Other discounts can be used at the same time. A linkt account is required but it can be a rego matching one or the transponder type. I use the toll road maybe once every few years and have a rego matching account but save an extra dollar or two each time we top up.


Unleaded 91 locally is now down in the range of $1.60 to $1.70 before discount. Still expensive relative to a few months ago.

The high volume Shells on the M1 (QLD) going north seem to be stuck on a $1.80 (excuse rounding out the one tenth of a cent). It’s a premium for the convenience or a bit like a lazy tax for not shopping around before one leaves home? It certainly pays to check before hand.

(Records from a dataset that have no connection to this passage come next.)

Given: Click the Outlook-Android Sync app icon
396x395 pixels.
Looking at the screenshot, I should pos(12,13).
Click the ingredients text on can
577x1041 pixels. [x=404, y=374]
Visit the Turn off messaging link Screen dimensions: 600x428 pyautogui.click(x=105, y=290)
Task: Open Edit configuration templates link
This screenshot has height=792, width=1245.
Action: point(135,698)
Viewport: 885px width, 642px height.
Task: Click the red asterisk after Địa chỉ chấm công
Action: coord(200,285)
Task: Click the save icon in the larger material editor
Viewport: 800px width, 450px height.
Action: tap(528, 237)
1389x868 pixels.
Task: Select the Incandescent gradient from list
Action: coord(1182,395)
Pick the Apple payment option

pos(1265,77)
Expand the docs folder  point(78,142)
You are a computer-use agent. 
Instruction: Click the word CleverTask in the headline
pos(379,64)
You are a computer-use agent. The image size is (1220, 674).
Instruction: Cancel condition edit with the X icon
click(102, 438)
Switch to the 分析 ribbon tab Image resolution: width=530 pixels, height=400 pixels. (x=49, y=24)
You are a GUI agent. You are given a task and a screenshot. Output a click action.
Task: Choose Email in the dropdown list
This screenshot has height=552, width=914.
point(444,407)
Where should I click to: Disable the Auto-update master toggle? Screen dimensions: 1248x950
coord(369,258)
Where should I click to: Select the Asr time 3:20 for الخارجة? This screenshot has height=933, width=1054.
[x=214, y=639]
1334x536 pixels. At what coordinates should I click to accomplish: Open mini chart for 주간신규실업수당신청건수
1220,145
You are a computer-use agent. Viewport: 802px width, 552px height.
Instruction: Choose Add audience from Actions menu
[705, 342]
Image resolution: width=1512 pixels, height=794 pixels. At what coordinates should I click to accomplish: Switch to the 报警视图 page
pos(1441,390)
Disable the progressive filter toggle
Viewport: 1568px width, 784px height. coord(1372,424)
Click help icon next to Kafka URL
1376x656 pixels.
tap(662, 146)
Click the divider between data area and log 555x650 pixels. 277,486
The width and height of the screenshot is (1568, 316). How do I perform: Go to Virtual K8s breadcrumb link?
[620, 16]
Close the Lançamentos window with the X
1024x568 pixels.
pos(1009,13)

For those after premium 98 or diesel the prices appear to have remained higher than expected.

Diesel is the predominant fuel used in transport. It would seem the temporary relief in fuel excise might not be as effective in keeping those related consumer costs down? It might need some further explaining, given we must now factor in electoral cycles to the fuel cycle equations?


Costco Bundamba on their Premium 98 still have a price of 168.7 cents/litre, E10 is 152.7 cents/litre and diesel is 176.7 cents/litre.


Costco at NorthLakes has the same pricing.

Up the road,
Shell - Coles Express at WildHorse Mtn (Coochin Ck) has U98 202.9 cpl and diesel 198.7 cpl.

It’s a significant difference for the convenience of the M1 although one can also load up at Hungry Jacks, MacD’s, Beefy’s Pies etc in the same stop.

Assume the same opportunities and disparity in pricing arises on the principle highways leading out of every Aussie capital. There are evidently sufficient numbers of customers to support the premium prices, and not so concerned about the cost.


It is routine to see two servos almost across from each other with a $0.05pl price difference and both are as busy as. ‘Points’? ‘Discounts’? Convenience being on the right side of the street? No diversion required especially when heading somewhere on the M1? A corporate card only valid at the one? Or as you wrote, not concerned about the costs.